# Audio newbie needs some home theatre help!!



## Guest (Mar 1, 2008)

Okay, so I am embarrassed to say this, but I am completely ignorant when it comes to the audio end of electronic. I am 23 and I am looking to upgrade to a more “professional and adult” audio system from the hunk of **** I have from college. Just to give you all a break down on what I am working with, I have a “mixed surround sound system” consisting of a Pioneer receiver, pioneer rear channels and center, and club speakers as the front left and right channels (from when I used to do club promotions). I use it more for theater/movies than for music as it is paired with a Samsung 60in LCD. I have been looking to upgrade for a while but am completely in the dark. The TV was just purchased in the last 4 months and is this year’s model, so my receiver does not fully work correctly with my system as it is quite a bit old. I have gone to mostly big box chains to look at complete box systems, but have run into the problem of most of the staff not being knowledgeable at all. I am looking to try to stay under $2000 for a complete 5.1 surround system. I came across this site in my quest for audio knowledge and would like to know if anyone can use their in-depth knowledge of audio to help me get the most for my dollar. I live in Tempe Arizona and there are not too many audio boutiques that I have to choose from so I am kind of limited to the big box chains. Any advice is welcome from anyone, like I said I am new to this and trying to make the next step in a serious system upgrade.


----------



## Rodny Alvarez (Apr 25, 2006)

Hey drios welcome to the shack!!:T

You can start by looking at the SVS set up 
http://www.svsound.com/products-spks-scs01.cfm


a lot of people here like the Onkyo 805 receiver

http://www.onecall.com/ProductDetails.aspx?id=87135


----------



## hyghwayman (Jan 15, 2008)

:wave: drios,

Welcome to HTShack, here you will find good people with a lot of experience that will help you along the way to great Audio.

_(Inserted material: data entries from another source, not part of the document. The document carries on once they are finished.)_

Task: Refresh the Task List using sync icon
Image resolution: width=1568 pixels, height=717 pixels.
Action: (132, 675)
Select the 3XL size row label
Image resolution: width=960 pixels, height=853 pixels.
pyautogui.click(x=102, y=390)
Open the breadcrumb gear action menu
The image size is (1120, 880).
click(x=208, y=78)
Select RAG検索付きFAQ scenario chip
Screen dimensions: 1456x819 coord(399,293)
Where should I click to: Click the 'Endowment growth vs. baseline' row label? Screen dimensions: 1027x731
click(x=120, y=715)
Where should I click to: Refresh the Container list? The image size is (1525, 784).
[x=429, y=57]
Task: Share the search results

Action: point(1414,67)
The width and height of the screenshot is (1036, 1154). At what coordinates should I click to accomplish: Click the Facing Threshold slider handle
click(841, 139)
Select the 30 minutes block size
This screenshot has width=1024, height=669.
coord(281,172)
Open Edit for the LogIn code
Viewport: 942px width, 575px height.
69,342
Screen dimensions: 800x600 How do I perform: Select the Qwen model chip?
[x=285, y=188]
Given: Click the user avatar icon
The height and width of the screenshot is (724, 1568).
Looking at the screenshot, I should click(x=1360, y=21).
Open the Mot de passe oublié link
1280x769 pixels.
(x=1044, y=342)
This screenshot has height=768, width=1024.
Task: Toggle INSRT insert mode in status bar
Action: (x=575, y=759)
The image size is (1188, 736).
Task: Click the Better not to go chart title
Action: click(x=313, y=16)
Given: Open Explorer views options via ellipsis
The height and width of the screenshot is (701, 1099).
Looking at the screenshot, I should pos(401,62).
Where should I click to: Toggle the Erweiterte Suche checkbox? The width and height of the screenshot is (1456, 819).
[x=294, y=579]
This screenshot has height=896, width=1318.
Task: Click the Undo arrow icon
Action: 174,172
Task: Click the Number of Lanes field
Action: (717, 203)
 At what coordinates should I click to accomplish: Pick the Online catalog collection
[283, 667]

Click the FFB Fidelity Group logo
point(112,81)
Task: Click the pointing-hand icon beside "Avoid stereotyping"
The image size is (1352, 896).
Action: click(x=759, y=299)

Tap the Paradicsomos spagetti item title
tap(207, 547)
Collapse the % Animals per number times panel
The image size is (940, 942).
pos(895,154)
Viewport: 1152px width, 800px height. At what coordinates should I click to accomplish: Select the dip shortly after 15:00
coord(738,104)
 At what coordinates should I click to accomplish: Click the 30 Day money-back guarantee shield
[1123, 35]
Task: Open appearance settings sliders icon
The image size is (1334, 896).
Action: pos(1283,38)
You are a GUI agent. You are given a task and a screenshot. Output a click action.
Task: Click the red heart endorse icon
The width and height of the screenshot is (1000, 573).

I would advise staying away from HTiB set-ups. You'll get more bang for your $$$ w/ seperates. For your bugget you could get a future proof receiver and a awesome 5.1 speaker system.

SVSound.com is a great place to start for speakers and subwoofers.
*SBS-01 *packages (5.1) for $999 
*SBS-01 *packages (7.1) for $1,175

All the best,
hyghwayman


----------



## tonyvdb (Sep 5, 2007)

Welcome to the Shack drios, 
As has been mentioned above the SVS package seems to be a great buy they just cant do anything wrong when it comes to building there subs and their new line of speakers really seem to fit the bill.
Onkyo is also another company that right now is breaking the under $1000 barrier with receivers that have great bang for buck. The TX SR805 and 875 have raised the bar.


----------



## nova (Apr 30, 2006)

First, let me say, Welcome to the Shack!

As has been mentioned, SVS is an excellent choice. I'd also recommend Aperion Intimus 532 along with an Onkyo TX-SR805 though it would be a bit over budget. Or the Onkyo TX-SR605 would get you under budget.

There are many other excellent options out there for a $2000 budget, so take your time, ask lots of questions, and do not let yourself feel pressured or get in a rush to purchase.


----------



## Guest (Mar 1, 2008)

Wow, thanks everyone, already geting more usefull nformation than I have gotten from anywhere else. Now what are the recommendations on what kind of set up, 5.1 vs 6.1 vs 7.1? I was always told by other people that the Onkyo receivers where no too good, but I can no longer listen to the best buy geeks anymore. I was taking a look at the Intimus 532 Concert speaker set up and loved it, but i noticed that the center speaker isn't the usualy eongated one that I'm used to seeing. Is there a benefit from having a standard bookshelf speaker over the long center speaker?


----------



## eugovector (Sep 4, 2006)

Start with 5.1, as you get more money and space, buy a second sub, then 2 more speakers for a 7.2 setup.

There is a benefit to having matching speakers across your front 3 positions, if not all the way around the room. With sounds that pan from one speaker to another, it eliminates timbre changes which can make the pan jarring.

The deals have dried up lately, but you can also check out the JBL Studio Series refurbs on ebay.


----------



## salvasol (Oct 31, 2006)

drios said:


> ... Now what are the recommendations on what kind of set up, 5.1 vs 6.1 vs 7.1? ...


This will depend on your room size and placement ... if you can post a sketch of your room to have a better idea it will help a lot :yes::yes:



> ... I can no longer listen to the best buy geeks anymore. I was taking a look at the Intimus 532 Concert speaker set up and loved it, but i noticed that the center speaker isn't the usualy eongated one that I'm used to seeing. Is there a benefit from having a standard bookshelf speaker over the long center speaker?


Your best option is to find the information online, sometimes they don't know anything :whistling:

About the vertical vs horizontal position of the center speakers, there is a discussion here about it.

I saw the specification of the Intimus 532 ... I suggest you to get speakers with a better response than 80Hz, usually most are from 40Hz/ 45Hz to 20Khz and specially the sensitivity, 88db is good but above 90db is better .... just my opinion :whistling:

Oh, and Welcome to the forum :wave::wave::wave:


----------



## tonyvdb (Sep 5, 2007)

You dont need to get 7.1 right away but make suer the receiver supports it for the future. If you plane to go HD BluRay DVDs then the 7.1 comes into play alot more as the new audio formats like DTS Mater audio is often 7.1


----------



## Ray3 (Feb 4, 2008)

Welcome to the hobby!

There are some pretty good options out there for speakers online (av123, Axiom and ascend to name some of the more oft mentioned.) Subwoofers from SVS (as mentioned, av123, Axiom and Hsu.

Relative to a receiver, take a look at ecost and search on "Denon". a 1908, 2308 or 2808 might do pretty well for you. ecost is an authorized Denon etailer that sells the gear Denon refurbishes. Excellent savings. You might also check Harman Kardan and Onkyo for their on-line B-stock stores.

Great opportunities out there for bargains.


----------